STATED PROBLEM:
Retype every line of the listing below word for word, leaving out the pictures.

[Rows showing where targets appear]
------

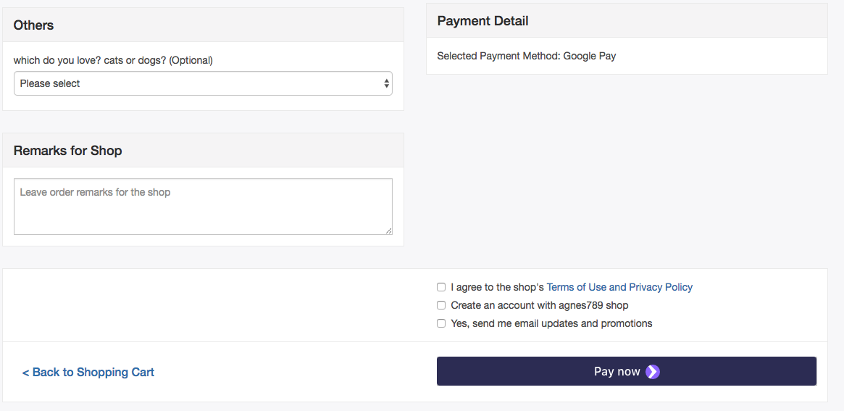Check the email updates and promotions box
844x411 pixels.
point(441,323)
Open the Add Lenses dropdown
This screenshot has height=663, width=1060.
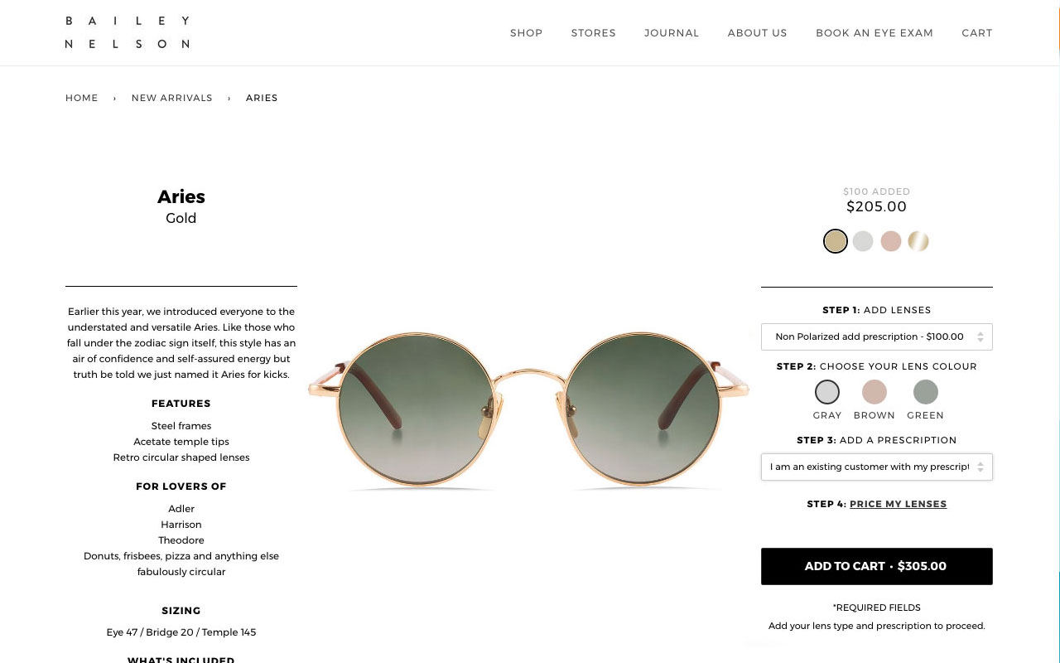point(876,336)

------

ANSWER TO THE PROBLEM:
Check the email updates and promotions box
844x411 pixels.
point(441,323)
Open the Add Lenses dropdown
This screenshot has height=663, width=1060.
point(876,336)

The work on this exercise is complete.